RUN OFF SUGAR CRYSTAL LAKE. Logan Berry. 11:11 Press, 2021. Unpaginated.
I was listening to an interview between Joe Bielecki and the writer Logan Berry on Bielecki’s podcast Writing the Rapids, which is one of my favorite places to go to get a glimpse into what is currently happening in a more experimental vein of writing. In the geographical layout of indie lit, there are many nooks and crannies and out of the way enclaves of writers in proximity to each other and doing their own rituals. Presses like 11:11 Press and Inside the Castle operate on another wavelength of small press publishing which is frequently closer to art, and can be puzzling to the outsider which I still consider myself to be. It’s avant garde and requires a certain degree of decipherment, which can be its own form of pleasure if you’re into that.
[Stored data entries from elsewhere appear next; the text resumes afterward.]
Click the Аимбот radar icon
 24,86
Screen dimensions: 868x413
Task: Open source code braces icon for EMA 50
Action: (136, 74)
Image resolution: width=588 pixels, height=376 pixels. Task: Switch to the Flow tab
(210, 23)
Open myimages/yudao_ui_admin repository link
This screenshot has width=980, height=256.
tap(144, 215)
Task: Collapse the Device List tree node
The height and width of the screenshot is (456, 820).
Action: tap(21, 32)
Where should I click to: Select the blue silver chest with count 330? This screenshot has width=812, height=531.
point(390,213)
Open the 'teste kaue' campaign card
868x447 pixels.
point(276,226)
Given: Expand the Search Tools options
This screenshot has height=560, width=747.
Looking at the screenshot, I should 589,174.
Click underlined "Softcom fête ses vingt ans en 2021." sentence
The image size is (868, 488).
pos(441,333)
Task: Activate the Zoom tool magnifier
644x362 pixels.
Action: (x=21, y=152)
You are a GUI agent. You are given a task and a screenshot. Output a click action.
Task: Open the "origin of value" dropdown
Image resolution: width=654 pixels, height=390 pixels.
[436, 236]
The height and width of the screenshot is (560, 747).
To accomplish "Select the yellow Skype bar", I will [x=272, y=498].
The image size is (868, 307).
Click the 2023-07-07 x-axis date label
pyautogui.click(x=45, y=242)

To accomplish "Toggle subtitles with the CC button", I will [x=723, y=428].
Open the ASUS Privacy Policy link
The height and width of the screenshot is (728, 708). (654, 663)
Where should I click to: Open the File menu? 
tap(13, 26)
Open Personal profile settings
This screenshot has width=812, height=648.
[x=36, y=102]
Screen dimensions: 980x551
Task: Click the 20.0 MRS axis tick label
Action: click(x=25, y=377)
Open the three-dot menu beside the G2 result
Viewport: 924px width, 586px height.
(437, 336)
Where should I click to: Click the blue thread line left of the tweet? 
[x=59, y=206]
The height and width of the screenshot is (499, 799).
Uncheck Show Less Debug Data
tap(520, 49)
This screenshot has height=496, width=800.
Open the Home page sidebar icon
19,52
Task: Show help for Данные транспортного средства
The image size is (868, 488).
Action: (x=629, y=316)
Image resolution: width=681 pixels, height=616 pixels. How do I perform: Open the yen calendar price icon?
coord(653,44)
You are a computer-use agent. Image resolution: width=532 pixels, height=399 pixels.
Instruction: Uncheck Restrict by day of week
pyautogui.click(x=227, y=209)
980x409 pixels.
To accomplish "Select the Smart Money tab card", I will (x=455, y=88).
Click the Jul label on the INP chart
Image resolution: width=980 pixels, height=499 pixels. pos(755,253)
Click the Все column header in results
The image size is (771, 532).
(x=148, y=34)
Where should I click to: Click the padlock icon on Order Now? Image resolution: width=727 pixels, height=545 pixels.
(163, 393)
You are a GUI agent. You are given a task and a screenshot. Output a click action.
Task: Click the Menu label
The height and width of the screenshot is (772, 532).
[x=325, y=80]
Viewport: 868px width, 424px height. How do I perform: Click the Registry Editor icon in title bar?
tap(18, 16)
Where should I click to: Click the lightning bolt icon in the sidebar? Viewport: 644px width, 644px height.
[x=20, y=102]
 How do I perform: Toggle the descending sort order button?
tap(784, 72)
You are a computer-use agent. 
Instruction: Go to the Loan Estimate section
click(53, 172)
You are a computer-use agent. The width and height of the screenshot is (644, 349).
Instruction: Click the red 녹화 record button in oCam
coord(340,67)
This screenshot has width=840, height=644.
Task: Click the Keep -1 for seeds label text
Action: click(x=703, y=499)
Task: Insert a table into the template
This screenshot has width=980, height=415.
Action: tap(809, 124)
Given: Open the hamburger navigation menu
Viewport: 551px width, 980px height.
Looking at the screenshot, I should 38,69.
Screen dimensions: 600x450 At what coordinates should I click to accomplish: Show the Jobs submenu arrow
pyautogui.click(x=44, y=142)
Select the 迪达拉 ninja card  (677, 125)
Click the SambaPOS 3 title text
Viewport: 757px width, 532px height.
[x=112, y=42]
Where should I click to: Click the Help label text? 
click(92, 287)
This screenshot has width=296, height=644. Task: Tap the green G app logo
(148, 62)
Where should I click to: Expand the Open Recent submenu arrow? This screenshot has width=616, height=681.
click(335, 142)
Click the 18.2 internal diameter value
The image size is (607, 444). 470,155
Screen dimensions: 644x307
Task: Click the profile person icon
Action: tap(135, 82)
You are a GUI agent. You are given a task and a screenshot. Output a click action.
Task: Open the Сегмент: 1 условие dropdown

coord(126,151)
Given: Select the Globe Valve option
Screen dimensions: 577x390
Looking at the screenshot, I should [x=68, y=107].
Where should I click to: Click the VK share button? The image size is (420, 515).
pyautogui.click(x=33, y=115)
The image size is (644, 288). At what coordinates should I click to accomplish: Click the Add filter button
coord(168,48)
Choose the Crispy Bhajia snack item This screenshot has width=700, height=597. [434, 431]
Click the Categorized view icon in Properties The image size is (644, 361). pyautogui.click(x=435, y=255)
But one emotional vibe amidst all the cerebral labyrinth-corners which it seems fairly easy to lock onto is that of horror.
Aesthetic discussions taking place at high levels of discourse can probably explain the popularity of horror films and books to our present moment. I won’t guess at it except to say that maybe the media reflects the horrors of the times, as it has done going back for decades if not centuries. To vastly oversimplify, there’s a populist version of this reflection and an artistically advanced version. Logan Berry’s book length work (a poem? a collection of poems?) entitled
Run-Off Sugar Crystal Lake defies formal genre but it definitely partakes of what could be admitted by even the most pointy-headed of academics as “horror vibes.”
So to get back to the podcast interview, I had tried twice to listen to it but it was the end of the day and I was sleepy and, no shade on the fascinating interview subject, I fell asleep during it. But I awoke to an audio-play/noise collage at the end of the podcast which made me sit up in bed, wide awake, because it sounded so terrifying. A soundtrack of police or firefighter radio traffic during an evacuation for what sounded like a forest fire gave way to a startling sonic carpet of distorted voices reciting something sinister. I had to know more about it so I ordered Berry’s book.
It’s a challenging one, comprised of fragmentary poetic lines that evade clear apprehension but all seem to wind their way through a forest around a lake at night. Is it the Crystal Lake that Jason Voorhees terrorized in the Friday the 13th movies? Well, sort of, and sort of not. If you are expecting to get a clear homage view of the killer in the hockey mask, he is too elusive in Berry’s retelling; I thought I caught him as one of “The corpse-boys clawing back into Mother’s cervix” or outfitted with a costume: “Combat pants drenched in tadpole muck. Long sleeve camo top ripped to medieval shape. Sack on the head. Knife at the waist.” But I couldn’t be sure and it seemed wrong to be a fangoria fanboy.
It’s not about Jason, or any individual, but a lurking menace. There isn’t a one-to-one correspondence between the film and the book; it’s more of a tone, an ambience of dread that could have larger symbolic resonances that go beyond the slasher film. The words are like a diabolical recitation. I contacted Berry after I bought the book, not to get my hand held and walked through the campgrounds at Crystal Lake but just to gently register my befuddlement, and he encouraged me to read the words aloud. Berry is a theater director and playwright and it’s fitting to treat the writing in this book as a sort of script that evokes rather than defines or communicates.
I’ve read it three times and if I wanted to persist in seeing something filmic there I could make out something about horny teenagers “tanning on the dock” who may be camp counselors and victims of a Death which is not so incarnate or locatable but just part of the environment near “the lake”: “Encircled by slugs we spoon in sleeping bags, stoned and beer-breath’d, glandes raw from loving.” Elsewhere, “Mosquitos devour our thighs as we touch privates in the canoe.”
As poetry Berry has a knack for turning out appealing, Basil Bunting-esque ribbons of language: “Meadow bedecked in fox-strips. Rabbit-rinds on cankered tree-limbs. Seared plumage.” More nature-death imagery describes how “Minnows and flies eat our eyes as the worms convert us into tree-tissue” and larger thematic wingstrokes are given when “Time’s eyelids tear off, its pupils / expand & engulp the anthrocenturies: / the gaudy gimcracks, the colonnades, / all pensions, respiring specimen, / & remnant goo.”
What will it mean to you when you sit out on the hillside beside the lake with the ominous cricket-noise and take in Berry’s phantasmagoria? I can’t say. Part of me stretching for a topical Message wanted to see it as a refraction of Thanatos triumphant in the prevalent news of coronavirus or US school shootings, but those stretches result in nothing more than the critic needing to visit the masseuse. There’s no relief here for those wanting facile explanations, and maybe that is a major aspect of the horror movies writers like Berry and his cohort are giving us. Significance breaks down and becomes something drifting like algal sputum floating amongst the cattails that is too difficult to collect and field-study. It’s all in the sound effects, which, as we all know, are an integral part of any horror production as they get deep under your skin.